A delimiter is a character that indicates the start and end of a token. By default, AMS uses spaces as the only delimiters, but you can define any characters as delimiters. For each message, you can define a set of delimiter characters or an ordered list of delimiter characters.
Note: Using delimiters other than spaces reduces the efficiency of pattern matching.
Spaces as Delimiters
This illustration shows a message whose delimiters are spaces, the default delimiter.
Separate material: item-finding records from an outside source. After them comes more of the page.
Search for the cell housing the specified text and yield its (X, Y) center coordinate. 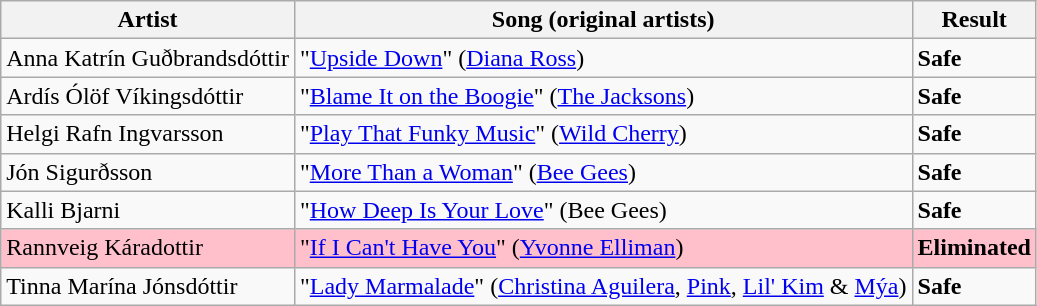
"If I Can't Have You" (Yvonne Elliman) (603, 248)
Result (974, 20)
Anna Katrín Guðbrandsdóttir (148, 58)
Helgi Rafn Ingvarsson (148, 134)
"Play That Funky Music" (Wild Cherry) (603, 134)
Jón Sigurðsson (148, 172)
Ardís Ólöf Víkingsdóttir (148, 96)
"Lady Marmalade" (Christina Aguilera, Pink, Lil' Kim & Mýa) (603, 286)
Eliminated (974, 248)
Tinna Marína Jónsdóttir (148, 286)
"More Than a Woman" (Bee Gees) (603, 172)
Song (original artists) (603, 20)
"Blame It on the Boogie" (The Jacksons) (603, 96)
"Upside Down" (Diana Ross) (603, 58)
Rannveig Káradottir (148, 248)
Artist (148, 20)
Kalli Bjarni (148, 210)
"How Deep Is Your Love" (Bee Gees) (603, 210)
Pinpoint the cell where the given text exists, returning its (X, Y) midpoint coordinate. 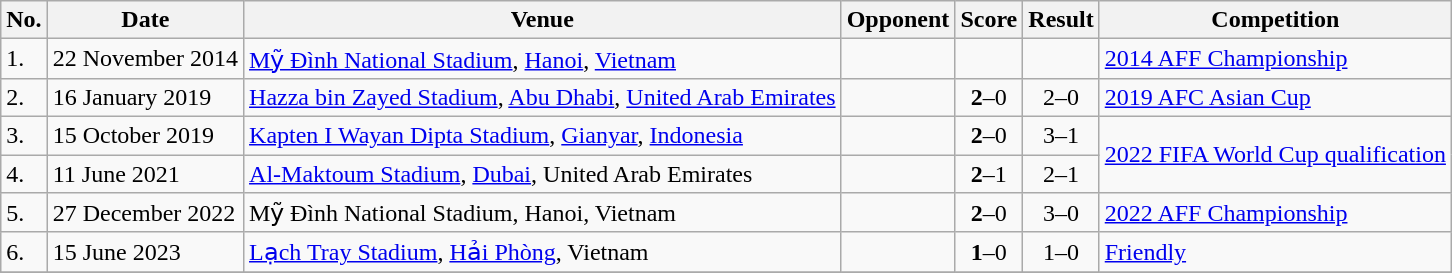
2022 FIFA World Cup qualification (1275, 154)
Result (1061, 20)
2022 AFF Championship (1275, 213)
2019 AFC Asian Cup (1275, 97)
Opponent (898, 20)
Date (145, 20)
Lạch Tray Stadium, Hải Phòng, Vietnam (543, 252)
16 January 2019 (145, 97)
Hazza bin Zayed Stadium, Abu Dhabi, United Arab Emirates (543, 97)
11 June 2021 (145, 173)
Kapten I Wayan Dipta Stadium, Gianyar, Indonesia (543, 135)
3–1 (1061, 135)
22 November 2014 (145, 59)
2014 AFF Championship (1275, 59)
Al-Maktoum Stadium, Dubai, United Arab Emirates (543, 173)
Venue (543, 20)
2. (24, 97)
Competition (1275, 20)
3. (24, 135)
3–0 (1061, 213)
4. (24, 173)
Friendly (1275, 252)
5. (24, 213)
6. (24, 252)
15 June 2023 (145, 252)
27 December 2022 (145, 213)
15 October 2019 (145, 135)
No. (24, 20)
1. (24, 59)
Score (989, 20)
For the text-containing cell, return its midpoint in [X, Y] coordinate format. 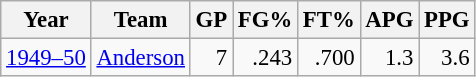
APG [390, 20]
Team [140, 20]
1949–50 [46, 58]
3.6 [447, 58]
1.3 [390, 58]
Year [46, 20]
7 [211, 58]
FG% [264, 20]
.243 [264, 58]
GP [211, 20]
PPG [447, 20]
FT% [330, 20]
Anderson [140, 58]
.700 [330, 58]
Output the (X, Y) coordinate of the center of the cell containing the given text.  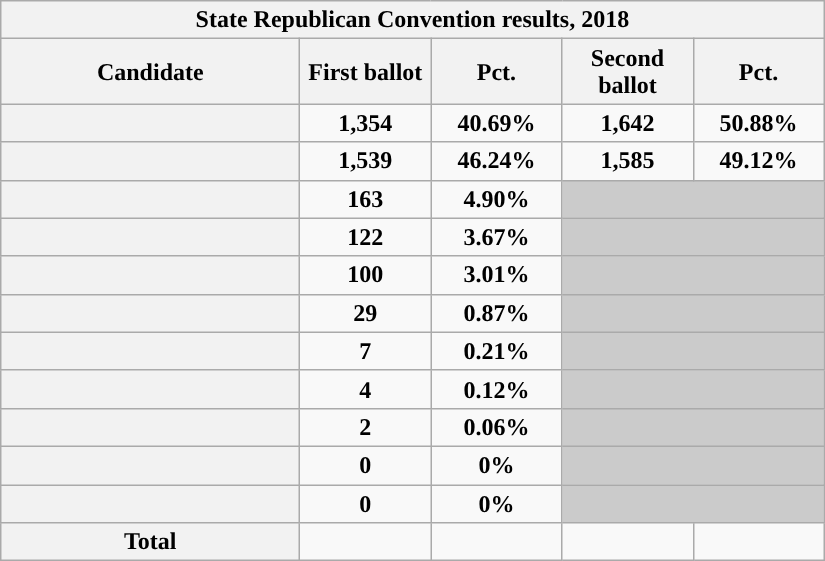
Candidate (150, 72)
4 (366, 389)
3.67% (496, 237)
1,539 (366, 161)
40.69% (496, 123)
1,354 (366, 123)
0.87% (496, 313)
163 (366, 199)
3.01% (496, 275)
46.24% (496, 161)
State Republican Convention results, 2018 (412, 20)
122 (366, 237)
2 (366, 427)
0.12% (496, 389)
Second ballot (628, 72)
4.90% (496, 199)
Total (150, 542)
50.88% (758, 123)
0.06% (496, 427)
7 (366, 351)
First ballot (366, 72)
29 (366, 313)
49.12% (758, 161)
1,585 (628, 161)
0.21% (496, 351)
1,642 (628, 123)
100 (366, 275)
Find where the given text appears and provide that cell's center as (X, Y) coordinate. 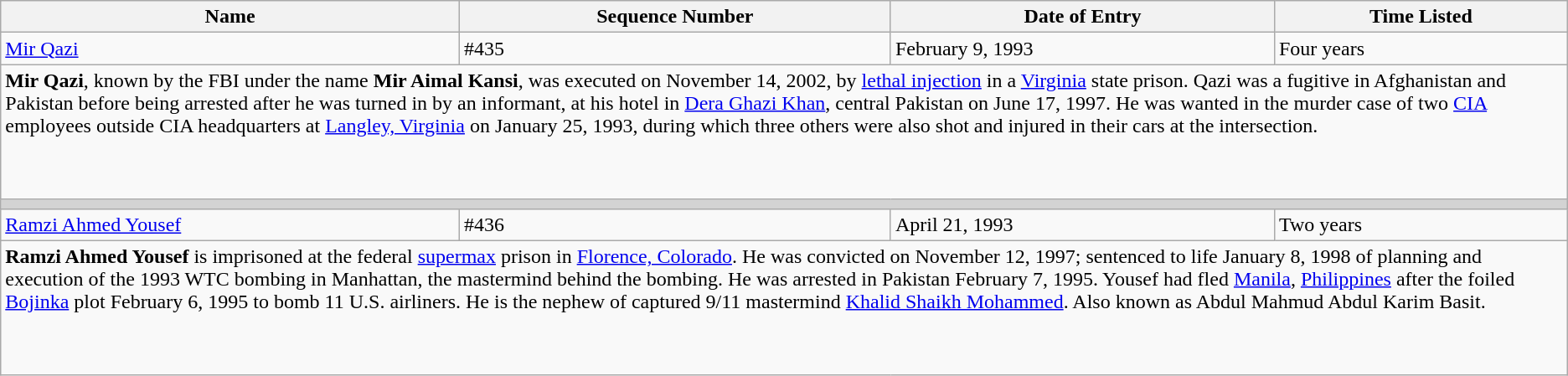
February 9, 1993 (1082, 49)
#436 (675, 224)
Date of Entry (1082, 17)
Name (230, 17)
Sequence Number (675, 17)
Four years (1421, 49)
Time Listed (1421, 17)
Ramzi Ahmed Yousef (230, 224)
Two years (1421, 224)
Mir Qazi (230, 49)
April 21, 1993 (1082, 224)
#435 (675, 49)
Return the (x, y) coordinate for the center point of the cell that contains the specified text.  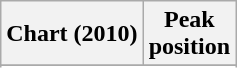
Peakposition (189, 34)
Chart (2010) (72, 34)
Detect which cell encompasses the target text, then output its (X, Y) center coordinate. 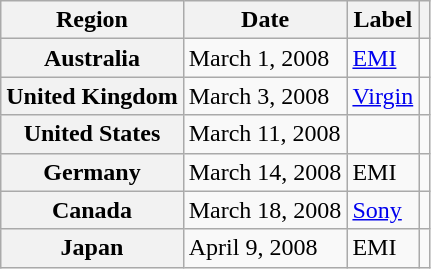
April 9, 2008 (265, 248)
Sony (383, 210)
United States (92, 134)
United Kingdom (92, 96)
Label (383, 20)
Canada (92, 210)
Germany (92, 172)
Japan (92, 248)
Date (265, 20)
Region (92, 20)
March 11, 2008 (265, 134)
March 14, 2008 (265, 172)
Virgin (383, 96)
March 3, 2008 (265, 96)
March 18, 2008 (265, 210)
March 1, 2008 (265, 58)
Australia (92, 58)
Return (X, Y) of the center of cell containing provided text 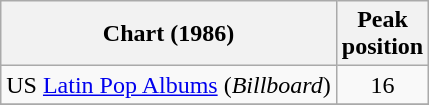
16 (382, 85)
Chart (1986) (169, 34)
Peakposition (382, 34)
US Latin Pop Albums (Billboard) (169, 85)
Identify which cell holds the provided text, then report its (X, Y) central coordinate. 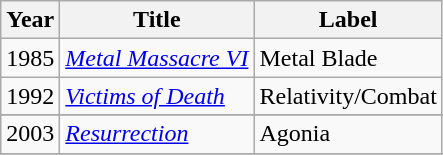
Year (30, 20)
Metal Massacre VI (157, 58)
Metal Blade (348, 58)
1992 (30, 96)
1985 (30, 58)
Victims of Death (157, 96)
2003 (30, 134)
Resurrection (157, 134)
Agonia (348, 134)
Relativity/Combat (348, 96)
Label (348, 20)
Title (157, 20)
Provide the [X, Y] coordinate of the cell's center where the given text is located.  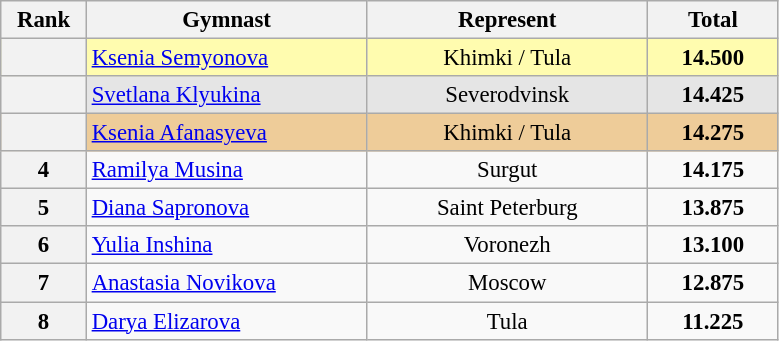
Voronezh [508, 245]
14.175 [714, 170]
14.500 [714, 58]
13.875 [714, 208]
Ramilya Musina [226, 170]
Saint Peterburg [508, 208]
6 [44, 245]
Rank [44, 20]
Darya Elizarova [226, 321]
Yulia Inshina [226, 245]
14.425 [714, 95]
Ksenia Semyonova [226, 58]
11.225 [714, 321]
Represent [508, 20]
13.100 [714, 245]
4 [44, 170]
Severodvinsk [508, 95]
Svetlana Klyukina [226, 95]
Diana Sapronova [226, 208]
12.875 [714, 283]
Anastasia Novikova [226, 283]
14.275 [714, 133]
Ksenia Afanasyeva [226, 133]
7 [44, 283]
Total [714, 20]
Gymnast [226, 20]
Moscow [508, 283]
Surgut [508, 170]
5 [44, 208]
Tula [508, 321]
8 [44, 321]
Provide the [X, Y] coordinate of the cell's center where the given text is located.  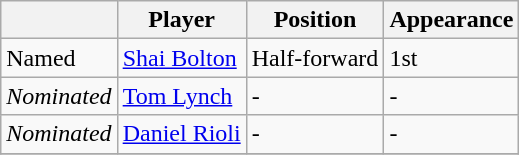
Shai Bolton [182, 58]
Daniel Rioli [182, 134]
Appearance [452, 20]
1st [452, 58]
Player [182, 20]
Named [59, 58]
Half-forward [315, 58]
Tom Lynch [182, 96]
Position [315, 20]
Identify which cell holds the provided text, then report its [X, Y] central coordinate. 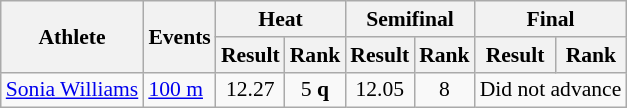
Athlete [72, 36]
Final [551, 19]
Events [179, 36]
12.05 [380, 90]
100 m [179, 90]
5 q [316, 90]
Sonia Williams [72, 90]
Semifinal [410, 19]
8 [444, 90]
Heat [280, 19]
Did not advance [551, 90]
12.27 [250, 90]
Detect which cell encompasses the target text, then output its [x, y] center coordinate. 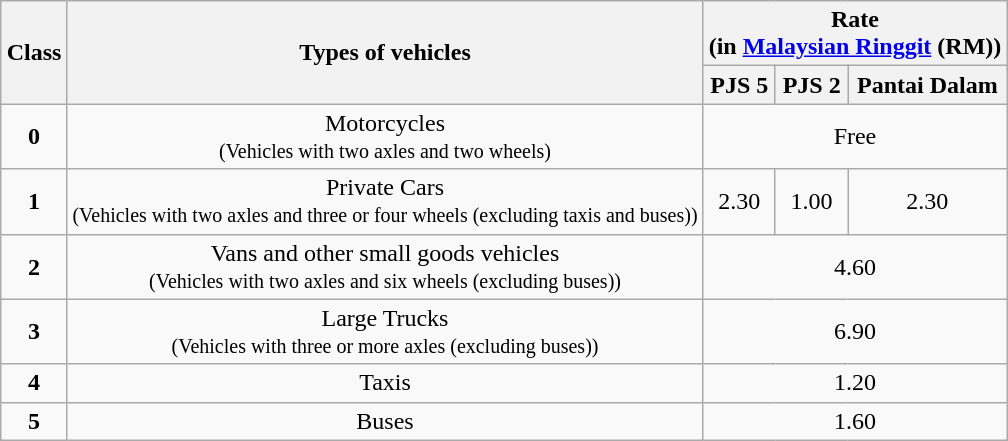
Pantai Dalam [928, 85]
3 [34, 332]
Private Cars(Vehicles with two axles and three or four wheels (excluding taxis and buses)) [385, 202]
PJS 5 [739, 85]
Class [34, 52]
5 [34, 421]
2 [34, 266]
Taxis [385, 383]
1.00 [811, 202]
Rate(in Malaysian Ringgit (RM)) [855, 34]
Buses [385, 421]
6.90 [855, 332]
4 [34, 383]
1 [34, 202]
0 [34, 136]
Free [855, 136]
Motorcycles(Vehicles with two axles and two wheels) [385, 136]
Large Trucks(Vehicles with three or more axles (excluding buses)) [385, 332]
4.60 [855, 266]
1.60 [855, 421]
Vans and other small goods vehicles(Vehicles with two axles and six wheels (excluding buses)) [385, 266]
1.20 [855, 383]
PJS 2 [811, 85]
Types of vehicles [385, 52]
Determine the (x, y) coordinate at the center of the cell enclosing the given text.  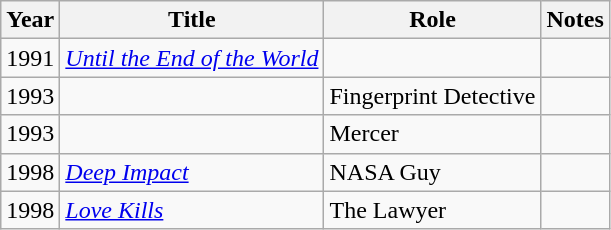
Title (192, 20)
Role (432, 20)
Deep Impact (192, 172)
The Lawyer (432, 210)
Notes (575, 20)
Love Kills (192, 210)
Year (30, 20)
NASA Guy (432, 172)
Until the End of the World (192, 58)
1991 (30, 58)
Mercer (432, 134)
Fingerprint Detective (432, 96)
Return (X, Y) of the center of cell containing provided text 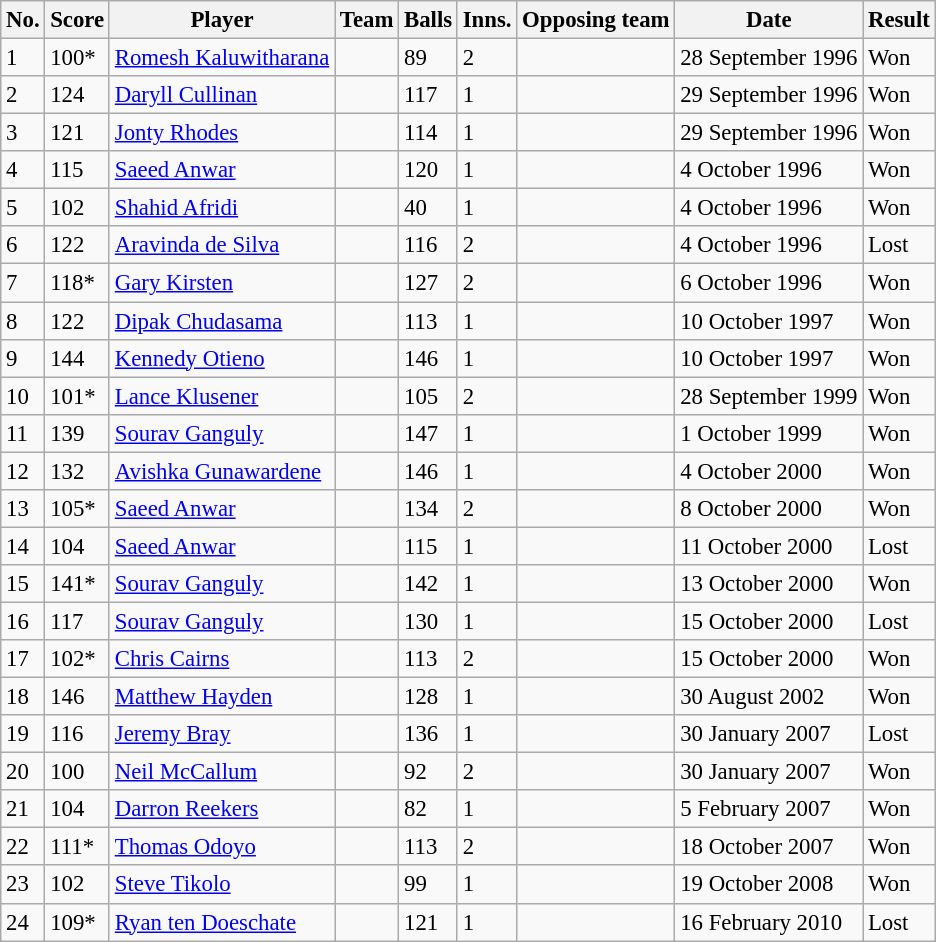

Assuming that spaces are the only delimiters, the message
XX/YY//ZZ A:/B C
yields the following 3 tokens:
XX/YY//ZZ A:/B C
AMS considers multiple spaces to be a single delimiter such as between B and C in the message above.
Delimiter Sets
A delimiter set is a number of delimiter characters that can occur in any order in a message. If two or more of these characters are adjacent to each other, they are treated as a single delimiter. Assume the following message:
XX/YY//ZZ A:/B C
If a pattern has a delimiter set of {/} (a slash and a space), it produces the following 6 tokens:
XX YY ZZ A: B C
If a pattern has a delimiter set of {:/} (a colon and a slash), the same message yields the following 4 tokens:
XX YY ZZ A B C
Delimiter List
A delimiter list is a string of character delimiters that you specify in the exact order that they must appear from left to right in the message. Assume the following message:
XX/YY//ZZ A:/B C
If a pattern has a delimiter list of "// " (slash, slash, space, space), the message is parsed by delimiters slash, slash, space, space in this order. The rules for the consecutive delimiters being counted as 1 is still in effect. It produces the following 5 tokens:
XX YY ZZ A:/B C
If a pattern has a delimiter list of "/:/" (slash, space, colon, slash), the same message yields the following 4 tokens:
XX YY//ZZ A B C
The characters : and / are treated as a single delimiter because they occur adjacent to each other in the message with no intervening characters. You specify the delimiter character only once in the list if it appears in two or more consecutive positions.
All delimiters in a list must be found in the message in order to match the pattern. For example, using a delimiter list of "////" results in the following 4 tokens:
XX YY ZZ A: B C
Since only three of the four slashes match the delimiters in the message, the message does not match the pattern.